-------- Data for this exercise

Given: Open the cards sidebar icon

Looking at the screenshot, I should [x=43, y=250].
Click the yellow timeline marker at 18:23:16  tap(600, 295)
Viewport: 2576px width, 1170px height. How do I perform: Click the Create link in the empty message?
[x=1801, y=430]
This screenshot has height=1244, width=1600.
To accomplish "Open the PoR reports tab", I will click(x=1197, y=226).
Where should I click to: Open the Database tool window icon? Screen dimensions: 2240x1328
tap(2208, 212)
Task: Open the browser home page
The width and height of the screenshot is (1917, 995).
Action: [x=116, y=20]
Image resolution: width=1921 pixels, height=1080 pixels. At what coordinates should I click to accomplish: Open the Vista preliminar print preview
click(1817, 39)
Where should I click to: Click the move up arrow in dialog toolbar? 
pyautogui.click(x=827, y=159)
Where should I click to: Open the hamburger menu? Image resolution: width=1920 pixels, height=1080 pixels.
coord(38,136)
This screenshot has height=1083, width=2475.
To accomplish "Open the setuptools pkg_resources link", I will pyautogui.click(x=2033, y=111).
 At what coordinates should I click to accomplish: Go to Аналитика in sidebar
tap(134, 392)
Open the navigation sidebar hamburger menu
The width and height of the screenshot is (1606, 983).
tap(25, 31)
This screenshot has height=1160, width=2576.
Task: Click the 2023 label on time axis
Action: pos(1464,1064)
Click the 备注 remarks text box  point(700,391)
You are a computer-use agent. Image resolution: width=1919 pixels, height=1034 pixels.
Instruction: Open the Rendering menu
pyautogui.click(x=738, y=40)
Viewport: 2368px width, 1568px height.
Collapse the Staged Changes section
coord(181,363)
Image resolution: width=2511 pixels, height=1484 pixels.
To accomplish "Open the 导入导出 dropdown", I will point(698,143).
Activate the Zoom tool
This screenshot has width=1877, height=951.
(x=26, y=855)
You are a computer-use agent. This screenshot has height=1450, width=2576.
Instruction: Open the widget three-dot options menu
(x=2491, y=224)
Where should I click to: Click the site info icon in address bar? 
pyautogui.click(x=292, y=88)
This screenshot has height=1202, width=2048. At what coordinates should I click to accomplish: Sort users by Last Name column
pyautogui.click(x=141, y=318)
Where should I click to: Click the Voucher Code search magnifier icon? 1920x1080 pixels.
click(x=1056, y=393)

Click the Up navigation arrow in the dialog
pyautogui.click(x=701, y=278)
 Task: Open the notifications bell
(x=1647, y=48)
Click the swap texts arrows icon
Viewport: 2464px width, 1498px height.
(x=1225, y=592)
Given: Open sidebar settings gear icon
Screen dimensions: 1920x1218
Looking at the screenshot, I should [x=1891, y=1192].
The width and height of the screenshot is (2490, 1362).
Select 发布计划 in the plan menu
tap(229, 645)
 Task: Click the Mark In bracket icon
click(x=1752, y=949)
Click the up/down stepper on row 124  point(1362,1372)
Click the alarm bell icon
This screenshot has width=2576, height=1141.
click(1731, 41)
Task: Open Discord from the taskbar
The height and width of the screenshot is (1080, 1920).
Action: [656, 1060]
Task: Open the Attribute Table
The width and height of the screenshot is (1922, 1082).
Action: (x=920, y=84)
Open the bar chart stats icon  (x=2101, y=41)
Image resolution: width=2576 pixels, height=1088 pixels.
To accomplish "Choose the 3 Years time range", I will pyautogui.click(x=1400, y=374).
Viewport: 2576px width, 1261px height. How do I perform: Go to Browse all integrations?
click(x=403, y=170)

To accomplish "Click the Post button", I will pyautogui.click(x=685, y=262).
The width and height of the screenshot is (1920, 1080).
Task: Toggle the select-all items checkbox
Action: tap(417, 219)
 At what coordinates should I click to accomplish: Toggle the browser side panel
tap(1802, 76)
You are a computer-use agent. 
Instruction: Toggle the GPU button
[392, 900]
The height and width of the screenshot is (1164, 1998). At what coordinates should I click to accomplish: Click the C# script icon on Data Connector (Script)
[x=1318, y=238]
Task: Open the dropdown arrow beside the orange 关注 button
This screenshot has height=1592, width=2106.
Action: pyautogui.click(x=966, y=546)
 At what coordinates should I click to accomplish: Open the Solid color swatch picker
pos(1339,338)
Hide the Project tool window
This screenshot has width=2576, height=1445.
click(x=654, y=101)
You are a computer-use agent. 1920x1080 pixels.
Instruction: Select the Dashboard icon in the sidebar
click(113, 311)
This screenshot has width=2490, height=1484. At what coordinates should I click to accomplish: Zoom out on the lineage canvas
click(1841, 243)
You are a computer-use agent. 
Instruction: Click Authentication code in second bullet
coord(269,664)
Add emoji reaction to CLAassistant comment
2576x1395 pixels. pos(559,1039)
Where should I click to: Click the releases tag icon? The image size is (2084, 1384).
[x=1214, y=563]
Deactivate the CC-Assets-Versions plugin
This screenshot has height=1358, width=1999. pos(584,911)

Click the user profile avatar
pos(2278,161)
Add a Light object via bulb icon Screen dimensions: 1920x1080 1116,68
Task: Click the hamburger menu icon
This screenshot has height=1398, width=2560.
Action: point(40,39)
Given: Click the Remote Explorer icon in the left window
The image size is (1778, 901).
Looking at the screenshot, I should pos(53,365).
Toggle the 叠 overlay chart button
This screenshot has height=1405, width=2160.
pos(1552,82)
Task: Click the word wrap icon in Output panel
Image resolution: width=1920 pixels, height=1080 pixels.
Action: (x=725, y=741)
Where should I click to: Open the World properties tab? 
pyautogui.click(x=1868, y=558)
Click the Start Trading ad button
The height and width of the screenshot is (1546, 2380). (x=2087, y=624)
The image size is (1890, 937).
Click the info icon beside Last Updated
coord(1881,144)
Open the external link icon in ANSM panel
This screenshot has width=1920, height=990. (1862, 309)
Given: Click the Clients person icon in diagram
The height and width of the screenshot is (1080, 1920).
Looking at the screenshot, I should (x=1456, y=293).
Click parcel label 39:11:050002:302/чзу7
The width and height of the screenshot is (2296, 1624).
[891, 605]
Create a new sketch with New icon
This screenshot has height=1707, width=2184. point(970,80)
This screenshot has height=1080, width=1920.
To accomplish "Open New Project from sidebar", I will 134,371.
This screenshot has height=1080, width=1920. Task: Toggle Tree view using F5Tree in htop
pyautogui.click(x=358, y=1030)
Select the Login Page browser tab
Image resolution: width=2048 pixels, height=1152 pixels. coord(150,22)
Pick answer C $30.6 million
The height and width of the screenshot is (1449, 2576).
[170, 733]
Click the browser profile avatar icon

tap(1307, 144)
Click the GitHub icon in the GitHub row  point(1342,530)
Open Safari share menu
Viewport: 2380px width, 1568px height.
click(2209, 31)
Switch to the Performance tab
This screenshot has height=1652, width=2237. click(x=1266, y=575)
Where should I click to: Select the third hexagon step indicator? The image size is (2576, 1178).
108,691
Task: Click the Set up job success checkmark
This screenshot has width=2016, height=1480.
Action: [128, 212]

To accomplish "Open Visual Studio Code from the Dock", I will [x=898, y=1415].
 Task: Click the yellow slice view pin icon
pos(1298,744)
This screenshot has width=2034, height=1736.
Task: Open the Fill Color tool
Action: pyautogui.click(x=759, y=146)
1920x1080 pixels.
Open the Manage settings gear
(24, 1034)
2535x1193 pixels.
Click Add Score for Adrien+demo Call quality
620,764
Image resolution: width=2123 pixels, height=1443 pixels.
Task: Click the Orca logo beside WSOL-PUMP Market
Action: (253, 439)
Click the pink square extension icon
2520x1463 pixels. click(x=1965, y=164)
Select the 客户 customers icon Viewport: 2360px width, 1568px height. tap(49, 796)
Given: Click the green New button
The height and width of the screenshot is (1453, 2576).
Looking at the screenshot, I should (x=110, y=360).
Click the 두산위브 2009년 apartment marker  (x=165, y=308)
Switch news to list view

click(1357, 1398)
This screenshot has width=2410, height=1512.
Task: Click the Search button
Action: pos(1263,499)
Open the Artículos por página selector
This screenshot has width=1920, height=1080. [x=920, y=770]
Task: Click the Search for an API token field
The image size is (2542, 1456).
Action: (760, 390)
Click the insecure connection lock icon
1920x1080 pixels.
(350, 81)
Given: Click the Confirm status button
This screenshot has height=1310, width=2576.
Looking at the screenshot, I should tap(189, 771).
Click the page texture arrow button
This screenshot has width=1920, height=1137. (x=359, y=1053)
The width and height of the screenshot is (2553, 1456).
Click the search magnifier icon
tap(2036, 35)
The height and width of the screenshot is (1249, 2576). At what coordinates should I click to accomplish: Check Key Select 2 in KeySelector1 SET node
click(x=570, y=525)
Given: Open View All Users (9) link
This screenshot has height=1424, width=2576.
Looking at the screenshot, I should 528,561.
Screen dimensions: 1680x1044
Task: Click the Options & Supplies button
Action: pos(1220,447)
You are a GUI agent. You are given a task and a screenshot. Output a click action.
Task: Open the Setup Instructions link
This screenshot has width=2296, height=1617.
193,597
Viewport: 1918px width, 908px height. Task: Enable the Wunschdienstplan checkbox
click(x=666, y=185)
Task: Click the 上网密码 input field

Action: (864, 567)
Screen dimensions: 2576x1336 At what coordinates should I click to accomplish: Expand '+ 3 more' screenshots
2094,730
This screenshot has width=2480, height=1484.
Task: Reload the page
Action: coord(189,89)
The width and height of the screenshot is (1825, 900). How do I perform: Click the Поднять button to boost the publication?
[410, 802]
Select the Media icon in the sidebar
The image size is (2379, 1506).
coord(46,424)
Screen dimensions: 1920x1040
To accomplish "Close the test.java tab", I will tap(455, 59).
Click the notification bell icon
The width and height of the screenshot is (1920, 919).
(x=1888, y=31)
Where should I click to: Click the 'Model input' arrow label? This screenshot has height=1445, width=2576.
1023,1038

----------------

**Action item**
If a line above holds the string "dropdown", copy it out.

**Exercise answer**
To accomplish "Open the 导入导出 dropdown", I will point(698,143).
Task: Open the dropdown arrow beside the orange 关注 button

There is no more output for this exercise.